-- Source document --
◇ ◇ ◇ ◇ ◇ ◇ ◇

Society, all over the world, seems to urge everyone on the face of the earth that you would reach ultimate happiness, once you’ve found someone to share your life with. To have someone supporting you — building a life that we’ve always dreamed of with a companion on our side. If this was true, then it would only mean one thing…
We cannot be happy on our own.
Would you like to believe that? Or, admitted it to yourself that no matter how hard you work and try to make your dreams come true, you will never be fulfilled… Just because you don’t have someone by your side, a partner? I highly doubt that the majority of people, even the ones who encourage others that having a partner would make you happy, would even dare to answer the questions with a “YES”. Personally, this could be a wake-up call for the society to start appreciating the single people who managed to stay positive and have a meaningful and fulfilled life. Moreover, a healthy state of mind, as well as self-love. Because, frankly, single people are too often stereotyped and stigmatised as pitiful, while the ones married or in a relationship are celebrated. Reasons Why You Should Embrace the “Single Life” The outrageous claims where people say that getting married makes people happier, healthier and more integrated into society are grossly exaggerated and quite sickening, to be honest. If you’re in a relationship and you’re happy about it, then great. But it simply is unwise to associate “being in a relationship” as THE reason. People who get married do not end up any happier than they were when they were single — they do not end up any healthier or less depressed than when they were single, nor do they enjoy any higher self-esteem. As a matter of fact, people who are single yet they embrace their single status and live their lives to their best, most authentic and meaningful way possible. These are the people who need to be appraised, and not brought down just because of their single status. Quoting from the book Reflections of a Man by Mr. Amari Soul, “She’s single, not because she can’t find a man, but because she’s waiting for the right man to come along and make her feel so secure in the relationship that loving him just comes natural and easy.” Don’t ever let anyone make you feel like being single is a bad thing. Take your time, be patient, and wait for the right one. The real key to living the single life is building a relationship with yourself, tending to yourself, and loving yourself. Here are a few ways to live your best single life:- Embrace your single status. Define what single means to you and totally own it. Being single means you’re independent, and that’s awesome!

◇ ◇ ◇ ◇ ◇ ◇ ◇

-- Provided material --
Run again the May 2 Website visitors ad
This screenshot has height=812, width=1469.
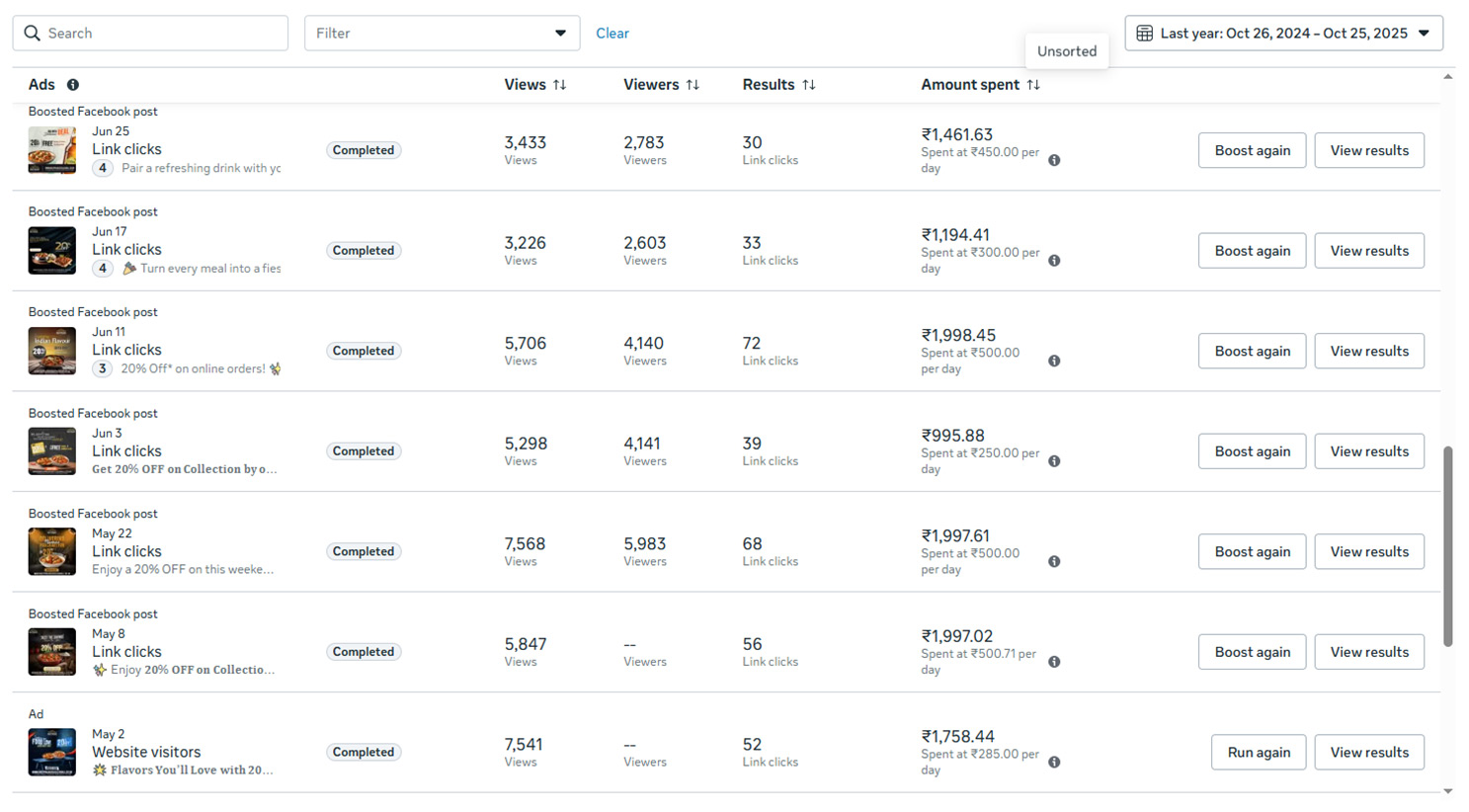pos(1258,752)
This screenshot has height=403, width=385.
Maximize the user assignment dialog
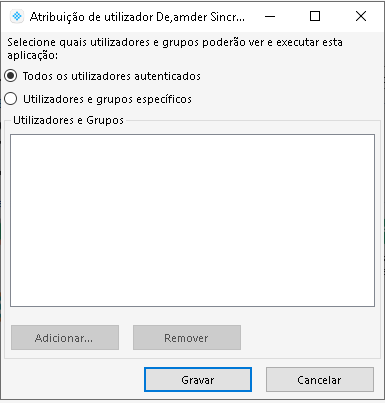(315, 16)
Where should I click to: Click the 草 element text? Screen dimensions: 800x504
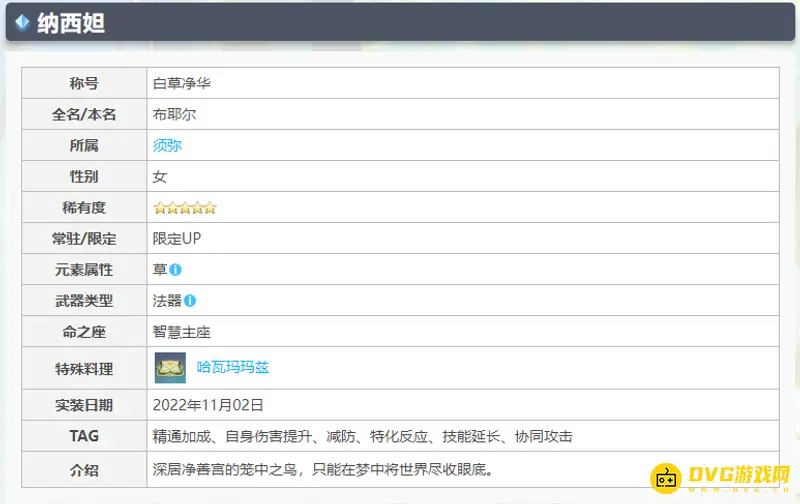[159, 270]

◇ ◇ ◇ ◇ ◇ ◇ ◇

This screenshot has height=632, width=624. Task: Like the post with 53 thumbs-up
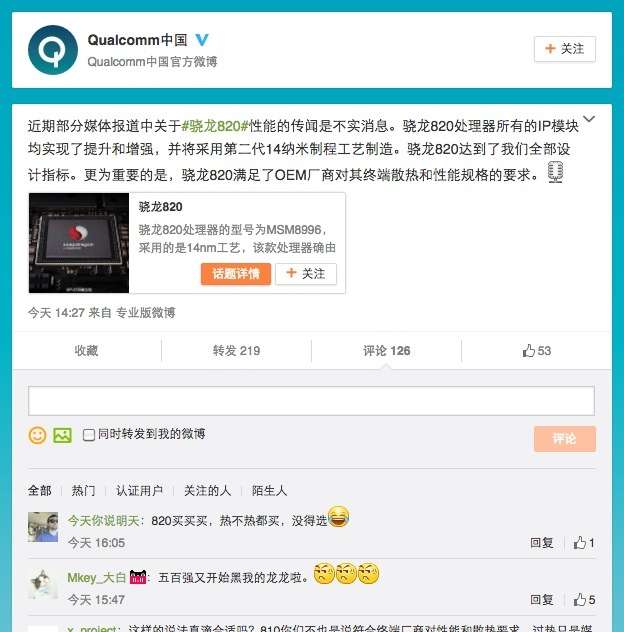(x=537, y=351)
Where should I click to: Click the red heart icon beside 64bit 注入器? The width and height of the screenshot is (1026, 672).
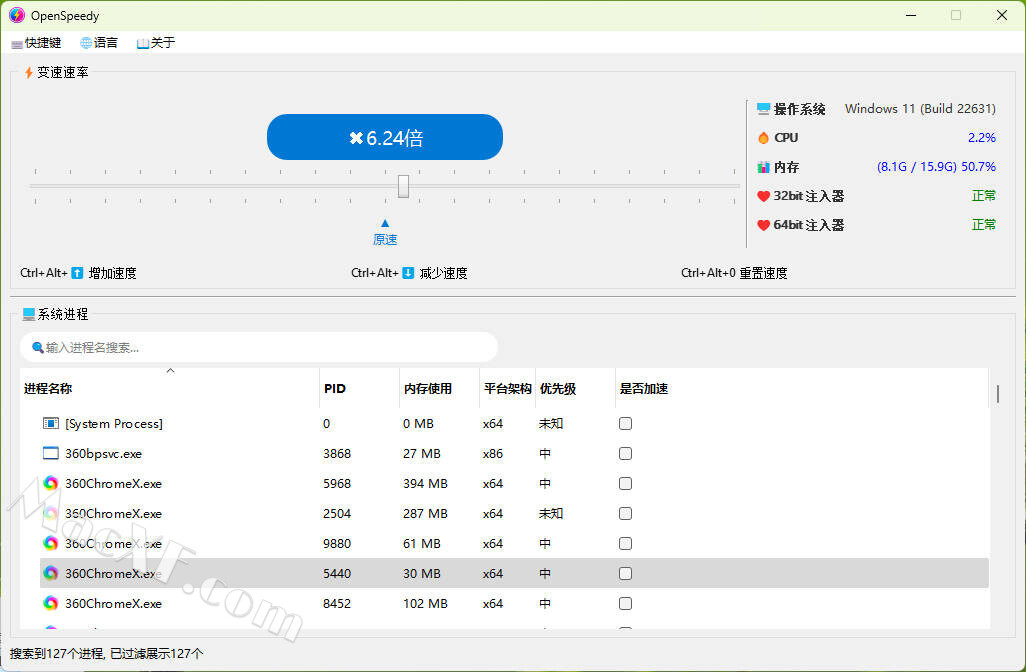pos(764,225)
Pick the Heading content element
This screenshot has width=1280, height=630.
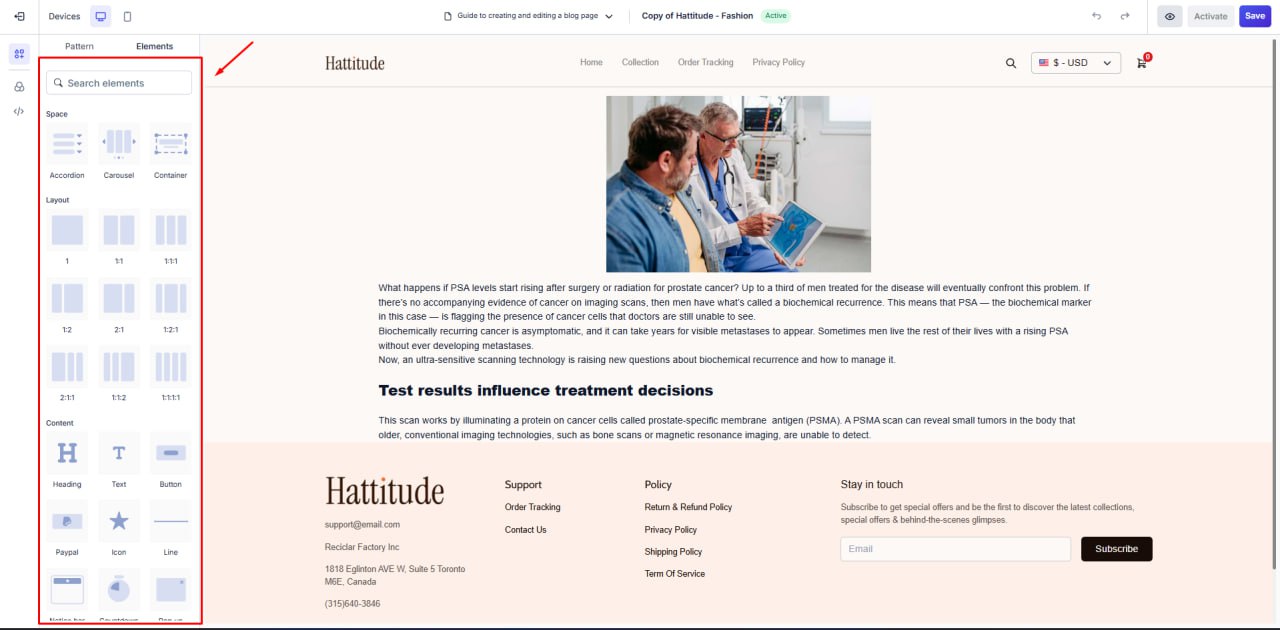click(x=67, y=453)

◇ ◇ ◇ ◇ ◇ ◇ ◇

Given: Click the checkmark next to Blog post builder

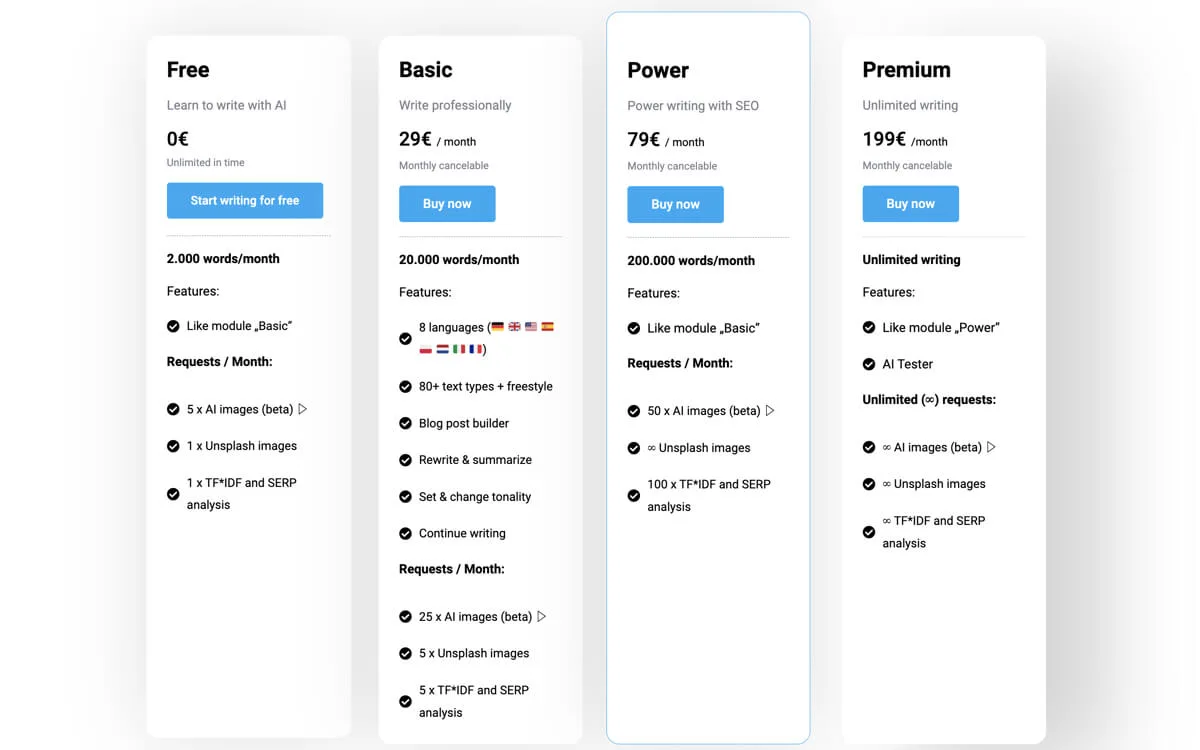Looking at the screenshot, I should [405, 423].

◇ ◇ ◇ ◇ ◇ ◇ ◇

-- Using the information --
a) Please answer these questions using the article on embracing single life, one line each:
(i) Which book does the article quote, and who wrote it?
(ii) As what are single people too often stereotyped and stigmatized?
(iii) In the list of ways to live your best single life, what does the article say being single means?
b) Carry on the article on embracing single life from its last sentence, adding the next few ways to live your best single life.

-- Outputs by task --
a)
(i) Reflections of a Man, by Mr. Amari Soul.
(ii) As pitiful.
(iii) That you're independent.

b)
- Spend more time alone — for it is the best way to get to know yourself. The more you get to know yourself, the happier you’ll be.
- Be more spontaneous — Because one day, you might not be afforded the same flexibility.
- Travel, A lot. It’s much easier for single people to just get up and go. So why not do it? Again, later in life, you might not have the same freedom to do so.
- Move around. There are much less reasons that tie you down to one particular place, so make the best of this time to experience life in different places. It’s easier to pick up and replant roots when you only have yourself to worry about.